L'inconnu se retourna. Son témoin s'était déjà enfui.

- Que voulez-vous, ricana l'homme.

- Le venger !

Et d'un coup brusque, il dégaina l'épée de son ami et marqua une large estafilade sur le front du duelliste. Ce-dernier pinça des lèvres et lâcha simplement ces mots :

- Je mets cet accès de colère sur le coup du désespoir et ne vous en tiens pas rigueur. Maintenant, adieu.

Et il partit, laissant Thierry abasourdi par ce qu'il venait de se passer.

Le lendemain, après une violente altercation avec son père, il avait fui Saint Udaut. Il avait sauté à cheval et s'était rendu à Cahors, sans faire de pause. En deux jours et deux nuits, il avait atteint les murs de la cité. Une certaine forme de crainte mêlée à de la colère l'avaient maintenu éveillé tout au long du trajet. Il n'avait rien bu, ni manger et était exténué. C'était il y a un an et demi, il avait tout juste seize ans.
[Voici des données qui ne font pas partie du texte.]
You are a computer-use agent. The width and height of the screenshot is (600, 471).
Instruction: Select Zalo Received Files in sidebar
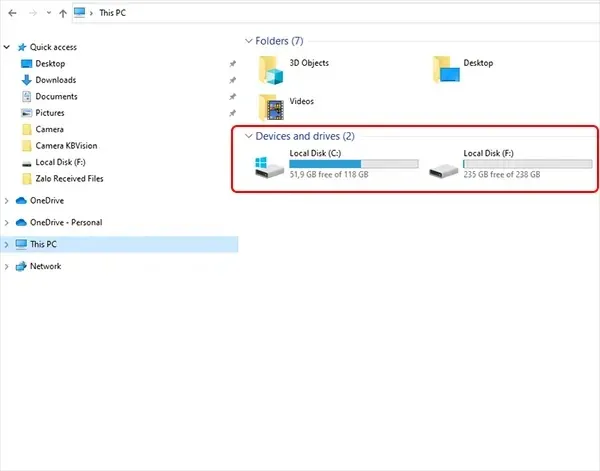pos(69,179)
Il s'était ensuite réfugié chez un ami de son grand-père dont il avait récupéré l'adresse dans le bureau de son père. Le vieil homme l'avait accueilli à bras ouverts après que Thierry lui eut tout raconté. Très vite, le jeune homme fut invité dans les plus importants clubs révolutionnaires de Cahors. Son désir ardent de vengeance mêlé à sa fougue naturelle charmaient tous ceux qu'il rencontrait. Il était arrivé sans le sou et repartait de cette ville riche et puissant. À seulement dix-sept ans, on le citait déjà.

Et tout cela grâce à son lien étroit de parenté avec Gérard de Saint Udaut, son grand-père. Souvent, le jeune homme s'était demandé qui était réellement cet homme et ce qu'il avait fait. Il avait en vain questionné les amis de son aïeul. Puis il avait abandonné ses questions. Après tout, il était heureux ainsi et il n'avait nul besoin de comprendre par quel dur labeur son grand-père s'était élevé dans la société. Tout était très bien comme cela.

Lorsqu'on lui avait conseillé de descendre jusqu'à Montauban, il s'était d'abord inquiété. Cahors et Montauban avait été le spectacle de combats acharnés entre huguenots et catholiques, deux siècles auparavant. Cahors était devenue le siège des catholiques et Montauban celui des protestants. Le temps avait passé, sans doute ces tensions s'étaient-elles amenuisées cependant elles existaient encore et en ce contexte troublée elles pouvaient bien reprendre une nouvelle ampleur.

"Si la ville est en danger, on aura sûrement besoin d'ardents révolutionnaires. Et ce sera pour moi l'occasion de prouver ma bravoure."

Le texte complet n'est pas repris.